Division of Musculoskeletal Imaging and Intervention, Department of Radiology, Thomas Jefferson University Hospitals, Sidney Kimmel Medical College at Thomas Jefferson University, 132 South 10th Street, Philadelphia, PA, 19107, USA.
Department of Diagnostic Radiology, Oulu University Hospital, PO Box 50, 90029, Oulu, Finland.
Skeletal Radiol. 2019 Jul;48(7):1079-1085. doi: 10.1007/s00256-018-3136-9. Epub 2019 Jan 12.
To report patterns of MRI findings involving carpal boss and extensor carpi radialis brevis (ECRB) tendon insertion in individuals with overuse-related or post-traumatic wrist pain.
Eighty-four MRI cases with carpal bossing between December 2006 and June 2015 were analyzed by two fellowship-trained musculoskeletal radiologists. The following MRI findings were reviewed: type of carpal bossing (bony prominence, partial coalition, os styloideum), insertion of ECRB tendon (to the 3rd metacarpal, to carpal boss or to both), bone marrow edema (BME), insertion site, and tenosynovitis/tendinosis of ECRB tendon. Clinical information on wrist pain was available on 68 patients.
Fused carpal bossing was detected in 21%, partial coalition in 35%, and os styloideum in 44% of the cases. Regional BME was observed in 64% of the cases. When BME specifically at the carpal boss was assessed, 78% of stable and 50% of unstable bosses showed BME (p = 0.035). ECRB tendon inserted on a carpal boss in 20%, on the 3rd metacarpal bone in 35%, and on both sites in 45% of the cases.
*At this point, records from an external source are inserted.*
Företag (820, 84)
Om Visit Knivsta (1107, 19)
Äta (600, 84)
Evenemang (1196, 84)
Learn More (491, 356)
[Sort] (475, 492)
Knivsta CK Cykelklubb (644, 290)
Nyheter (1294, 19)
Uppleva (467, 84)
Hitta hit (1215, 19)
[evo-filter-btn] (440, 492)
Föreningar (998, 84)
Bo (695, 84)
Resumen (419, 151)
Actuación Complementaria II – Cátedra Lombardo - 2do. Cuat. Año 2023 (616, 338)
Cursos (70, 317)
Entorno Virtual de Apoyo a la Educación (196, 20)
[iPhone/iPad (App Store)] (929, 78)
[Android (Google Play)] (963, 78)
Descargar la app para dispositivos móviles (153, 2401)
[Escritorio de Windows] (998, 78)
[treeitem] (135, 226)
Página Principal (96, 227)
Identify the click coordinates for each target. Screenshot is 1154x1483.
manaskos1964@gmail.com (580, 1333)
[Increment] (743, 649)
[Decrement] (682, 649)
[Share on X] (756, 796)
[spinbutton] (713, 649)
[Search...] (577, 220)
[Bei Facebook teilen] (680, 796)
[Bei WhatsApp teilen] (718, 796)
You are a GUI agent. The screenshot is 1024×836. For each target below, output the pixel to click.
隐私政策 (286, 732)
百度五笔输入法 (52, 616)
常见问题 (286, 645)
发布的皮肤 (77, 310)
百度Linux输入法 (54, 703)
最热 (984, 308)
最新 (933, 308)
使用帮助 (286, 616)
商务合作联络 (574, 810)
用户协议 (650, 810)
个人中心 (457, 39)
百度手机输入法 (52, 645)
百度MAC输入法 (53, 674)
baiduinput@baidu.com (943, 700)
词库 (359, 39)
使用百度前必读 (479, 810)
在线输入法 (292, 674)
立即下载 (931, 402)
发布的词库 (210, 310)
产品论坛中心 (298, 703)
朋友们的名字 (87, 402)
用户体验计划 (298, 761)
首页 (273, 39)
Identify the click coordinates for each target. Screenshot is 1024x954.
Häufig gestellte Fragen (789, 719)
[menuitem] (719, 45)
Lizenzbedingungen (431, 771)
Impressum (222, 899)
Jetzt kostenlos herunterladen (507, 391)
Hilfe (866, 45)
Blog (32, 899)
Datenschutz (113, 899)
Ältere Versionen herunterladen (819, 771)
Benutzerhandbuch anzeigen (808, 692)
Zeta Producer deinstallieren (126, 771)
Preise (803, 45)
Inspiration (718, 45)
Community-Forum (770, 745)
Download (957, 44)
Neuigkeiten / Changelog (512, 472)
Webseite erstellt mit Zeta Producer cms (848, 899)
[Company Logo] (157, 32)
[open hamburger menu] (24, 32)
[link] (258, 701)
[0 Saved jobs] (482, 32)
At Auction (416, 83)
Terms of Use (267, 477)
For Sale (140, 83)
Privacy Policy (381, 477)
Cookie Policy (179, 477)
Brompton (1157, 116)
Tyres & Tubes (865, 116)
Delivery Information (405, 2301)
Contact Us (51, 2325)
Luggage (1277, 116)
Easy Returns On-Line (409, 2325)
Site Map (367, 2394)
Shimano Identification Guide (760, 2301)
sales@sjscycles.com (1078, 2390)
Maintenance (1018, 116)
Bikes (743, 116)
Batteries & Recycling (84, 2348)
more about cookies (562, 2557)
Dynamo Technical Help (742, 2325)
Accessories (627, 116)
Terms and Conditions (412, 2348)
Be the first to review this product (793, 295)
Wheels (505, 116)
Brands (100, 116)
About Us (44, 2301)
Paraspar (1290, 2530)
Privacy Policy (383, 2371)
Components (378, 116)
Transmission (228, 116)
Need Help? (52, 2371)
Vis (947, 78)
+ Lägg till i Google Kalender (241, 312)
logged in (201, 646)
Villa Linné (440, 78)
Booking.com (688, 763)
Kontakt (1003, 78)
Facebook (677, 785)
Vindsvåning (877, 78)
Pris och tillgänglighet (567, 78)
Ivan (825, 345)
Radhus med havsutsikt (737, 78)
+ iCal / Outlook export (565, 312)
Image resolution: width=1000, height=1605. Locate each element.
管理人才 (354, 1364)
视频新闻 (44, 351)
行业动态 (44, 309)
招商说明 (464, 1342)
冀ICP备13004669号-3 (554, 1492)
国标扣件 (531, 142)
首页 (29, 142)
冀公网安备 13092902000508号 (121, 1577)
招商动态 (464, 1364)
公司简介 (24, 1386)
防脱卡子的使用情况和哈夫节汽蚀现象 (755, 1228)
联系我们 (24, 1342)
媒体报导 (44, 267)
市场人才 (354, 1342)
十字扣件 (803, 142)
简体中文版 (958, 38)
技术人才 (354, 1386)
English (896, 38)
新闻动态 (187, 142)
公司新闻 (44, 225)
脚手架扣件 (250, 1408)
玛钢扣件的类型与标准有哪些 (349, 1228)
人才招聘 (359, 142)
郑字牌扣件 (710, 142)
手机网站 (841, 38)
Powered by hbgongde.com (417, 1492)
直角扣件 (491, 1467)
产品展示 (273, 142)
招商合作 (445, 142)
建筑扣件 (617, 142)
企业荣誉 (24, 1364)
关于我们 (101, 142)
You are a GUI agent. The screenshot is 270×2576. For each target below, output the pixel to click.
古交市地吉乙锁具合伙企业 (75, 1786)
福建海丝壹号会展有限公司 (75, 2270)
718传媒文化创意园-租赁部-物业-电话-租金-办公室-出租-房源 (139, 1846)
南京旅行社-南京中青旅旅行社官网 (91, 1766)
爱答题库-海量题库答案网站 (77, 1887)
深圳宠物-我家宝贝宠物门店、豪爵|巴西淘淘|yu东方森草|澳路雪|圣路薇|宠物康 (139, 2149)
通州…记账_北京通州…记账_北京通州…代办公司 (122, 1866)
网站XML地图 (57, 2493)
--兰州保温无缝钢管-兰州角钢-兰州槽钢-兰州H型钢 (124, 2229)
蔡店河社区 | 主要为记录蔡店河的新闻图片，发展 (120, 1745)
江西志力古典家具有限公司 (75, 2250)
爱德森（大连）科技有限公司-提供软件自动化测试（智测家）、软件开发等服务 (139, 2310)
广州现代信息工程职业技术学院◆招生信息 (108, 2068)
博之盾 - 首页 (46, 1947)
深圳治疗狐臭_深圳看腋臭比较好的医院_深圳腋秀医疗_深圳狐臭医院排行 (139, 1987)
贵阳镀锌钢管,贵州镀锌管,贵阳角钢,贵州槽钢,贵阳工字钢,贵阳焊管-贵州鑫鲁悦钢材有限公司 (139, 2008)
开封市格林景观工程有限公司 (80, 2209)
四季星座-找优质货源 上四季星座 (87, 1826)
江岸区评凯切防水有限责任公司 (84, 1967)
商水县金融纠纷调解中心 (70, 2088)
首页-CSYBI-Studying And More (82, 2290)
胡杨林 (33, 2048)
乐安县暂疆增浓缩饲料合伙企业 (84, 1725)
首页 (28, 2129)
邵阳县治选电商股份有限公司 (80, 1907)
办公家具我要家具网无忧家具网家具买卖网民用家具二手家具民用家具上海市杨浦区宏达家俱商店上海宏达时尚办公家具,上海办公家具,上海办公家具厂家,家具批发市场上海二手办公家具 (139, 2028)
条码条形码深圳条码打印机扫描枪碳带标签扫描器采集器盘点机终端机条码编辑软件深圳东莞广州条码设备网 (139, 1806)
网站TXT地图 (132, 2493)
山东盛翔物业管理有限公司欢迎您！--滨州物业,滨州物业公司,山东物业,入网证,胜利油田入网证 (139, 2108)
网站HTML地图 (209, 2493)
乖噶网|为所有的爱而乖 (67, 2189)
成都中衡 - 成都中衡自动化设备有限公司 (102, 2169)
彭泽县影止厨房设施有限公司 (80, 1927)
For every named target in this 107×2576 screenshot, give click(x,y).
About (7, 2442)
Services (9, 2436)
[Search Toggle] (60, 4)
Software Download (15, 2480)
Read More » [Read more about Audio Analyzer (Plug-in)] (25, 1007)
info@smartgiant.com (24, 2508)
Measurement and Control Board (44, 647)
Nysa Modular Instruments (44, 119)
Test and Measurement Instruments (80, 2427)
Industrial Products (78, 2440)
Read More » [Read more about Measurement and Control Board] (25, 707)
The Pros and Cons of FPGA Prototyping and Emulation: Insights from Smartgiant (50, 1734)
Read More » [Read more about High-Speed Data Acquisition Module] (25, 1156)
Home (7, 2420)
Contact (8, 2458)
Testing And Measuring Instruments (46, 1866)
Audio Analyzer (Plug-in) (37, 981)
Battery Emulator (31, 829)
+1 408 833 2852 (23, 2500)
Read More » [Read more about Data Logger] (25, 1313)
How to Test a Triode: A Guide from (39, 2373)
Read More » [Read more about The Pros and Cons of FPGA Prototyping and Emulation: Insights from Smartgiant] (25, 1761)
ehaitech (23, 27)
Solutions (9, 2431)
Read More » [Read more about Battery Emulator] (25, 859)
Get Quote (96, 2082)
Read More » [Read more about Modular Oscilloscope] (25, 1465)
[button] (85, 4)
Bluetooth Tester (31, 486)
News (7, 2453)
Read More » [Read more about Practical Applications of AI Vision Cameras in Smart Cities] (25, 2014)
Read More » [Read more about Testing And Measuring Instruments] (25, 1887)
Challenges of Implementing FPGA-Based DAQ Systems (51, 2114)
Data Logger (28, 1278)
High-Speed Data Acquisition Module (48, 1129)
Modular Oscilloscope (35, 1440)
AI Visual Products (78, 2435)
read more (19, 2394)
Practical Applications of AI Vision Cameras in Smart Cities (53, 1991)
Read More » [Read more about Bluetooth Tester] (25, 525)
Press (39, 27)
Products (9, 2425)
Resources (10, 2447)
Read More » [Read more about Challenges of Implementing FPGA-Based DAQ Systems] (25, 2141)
As BME at the carpal boss was assessed, BME was detected at the respective insertion sites in 71%, 35%, and 66% of the cases (p = 0.015). Dorsal wrist pain was associated with BME as 75% of the patients had regional BME in the vicinity of the carpal boss (p = 0.006).
A spectrum ranging from complete fusion of a boss to an entirely unfused os styloideum exists with a variable ECRB insertional anatomy. BME at the carpal boss is a consistent MRI finding.
报告与过度使用或创伤后腕痛相关的腕骨隆突和桡侧腕短伸肌(ECRB)肌腱插入的 MRI 表现模式。
分析了 2006 年 12 月至 2015 年 6 月间 84 例腕骨隆突的 MRI 病例,由两位接受过专业肌肉骨骼放射学培训的放射科医生进行分析。回顾了以下 MRI 表现:腕骨隆突类型(骨突起、部分联合、茎突骨)、ECRB 肌腱插入(第 3 掌骨、腕骨隆突或两者)、骨髓水肿(BME)、插入部位和 ECRB 肌腱的腱鞘炎/腱病。68 例患者的腕痛临床信息可用。
融合性腕骨隆突占 21%,部分联合占 35%,茎突骨占 44%。64%的病例存在区域性 BME。当评估腕骨隆突的 BME 时,稳定型和不稳定型腕骨隆突的 BME 分别为 78%和 50%(p=0.035)。ECRB 肌腱插入腕骨隆突占 20%,第 3 掌骨占 35%,两者均插入占 45%。当评估腕骨隆突的 BME 时,在相应的插入部位发现 BME 的分别占 71%、35%和 66%(p=0.015)。腕背侧疼痛与 BME 相关,因为 75%的患者在腕骨隆突附近存在区域性 BME(p=0.006)。
存在从完全融合的骨突起到完全未融合的茎突骨的一系列表现,伴有可变的 ECRB 插入解剖结构。腕骨隆突的 BME 是一种一致的 MRI 表现。